Anhand der Mutationsrate schätzen die Autoren, dass die letzten gemeinsamen Ahnen der Nicht-Afrikaner vor etwa 50.000 Jahren lebten - der Ort ist unklar. Demnach müssten diese Menschen Europa binnen weniger Tausend Jahre erreicht haben. "Diese Datierung stützt die Vermutung einer späten und schnellen Ausbreitung aller nicht-afrikanischen Bevölkerungsgruppen nicht nur nach Asien, sondern auch nach Europa", sagt Krause, Direktor am Jenaer Max-Planck-Institut.
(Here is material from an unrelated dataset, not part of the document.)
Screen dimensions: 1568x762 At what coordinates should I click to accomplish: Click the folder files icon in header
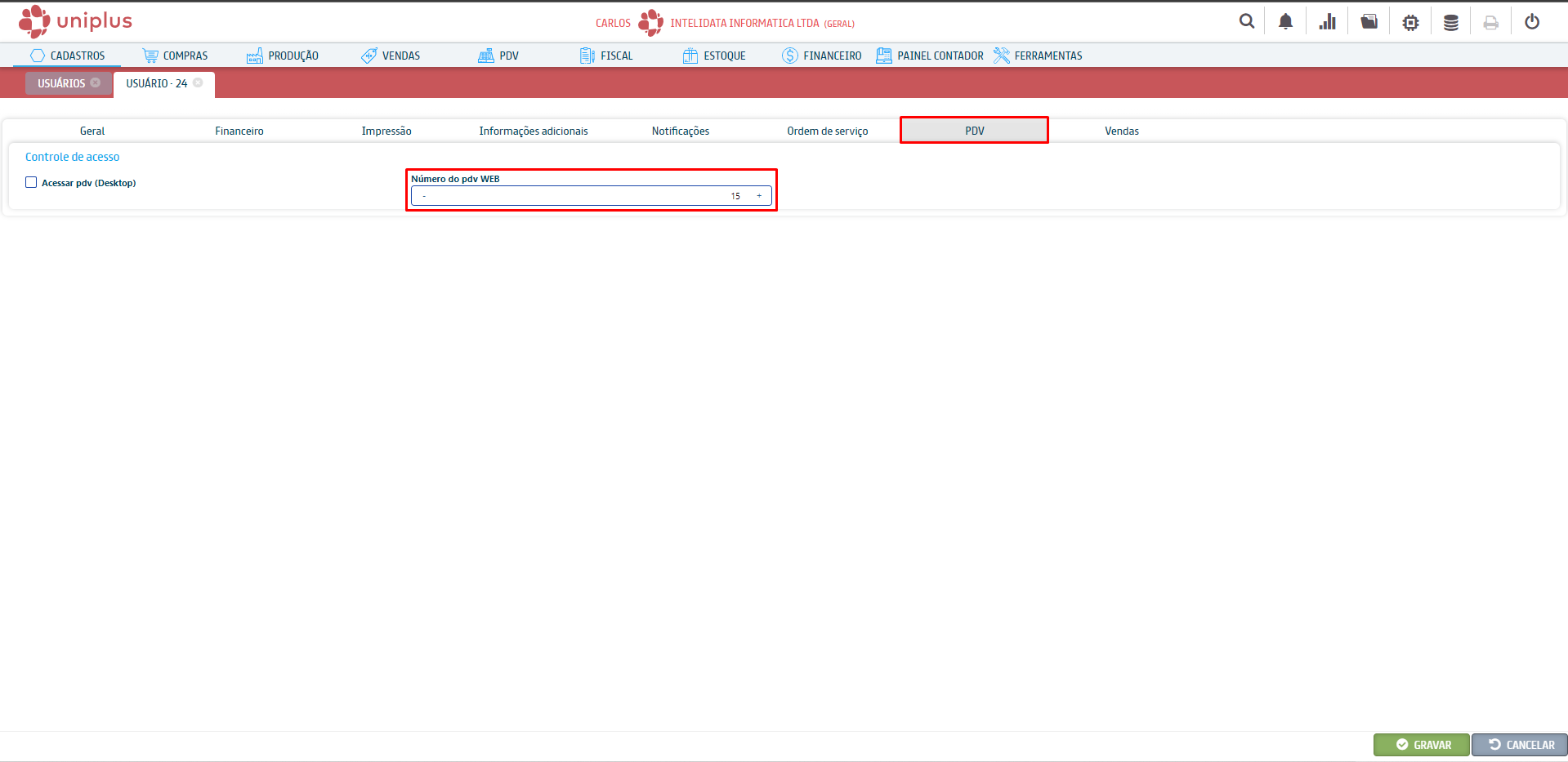[x=1369, y=22]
Was diese rasche Migration auslöste, ist offen. Zwar belegen deutlich ältere Funde etwa in Israel, dass einzelne Gruppen Afrika schon wesentlich früher verlassen haben; sie hinterließen aber keine größeren Spuren im Erbgut heutiger Nicht-Afrikaner.
Rückzug während der Eiszeit - Die Studie bestätigt frühere Untersuchungen, denen zufolge die europäische Population sich auf dem Höhepunkt der letzten Eiszeit vor 25.000 bis 20.000 Jahren nach West- und Südeuropa zurückzog. Zu dieser Zeit schrumpfte die genetische Vielfalt stark, was das Verschwinden der Haplogruppe M in Europa erklären könnte.
Erst als das Klima vor etwa 14.500 Jahren wärmer wurde, breitete sich die Bevölkerung wieder aus - allerdings in veränderter Zusammensetzung. "Es sieht so aus, als ob die europäischen Jäger und Sammler in dieser Periode starker Erwärmung weitgehend durch eine Bevölkerungsgruppe aus einer anderen mütterlichen Abstammung ersetzt wurden", sagt Ko-Autor Adam Powell. Krause vermutet, dass diese Gruppe die Eiszeit in Südosteuropa überdauerte und nach Nordwesten zog, als sich die Gletscher zurückzogen.
Joachim Burger von der Universität Mainz spricht von einer guten Arbeit. "Sie trägt wesentlich dazu bei, die Verbreitung des Menschen außerhalb Afrikas näher zu charakterisieren", sagt der Anthropologe, der nicht an der Studie beteiligt war. Die Datierung des Urahnen aller Nicht-Afrikaner auf ein Alter von etwa 50.000 Jahren sei überzeugend.
Zudem bestätigten die genetischen Analysen, denen zufolge die Menschen nach dem Ende der letzten Eiszeit Mittel- und Nordeuropa wiederbesiedelten, entsprechende Funde von Objekten. "Das steht wunderbar in Einklang mit den archäologischen Daten", sagt Burger.
Vor Kurzem legte eine Veröffentlichung im Fachjournal "Science" nahe, dass vor etwa 3000 Jahren Bevölkerungsgruppen nach Afrika zurückkehrten - allerdings aus Vorderasien.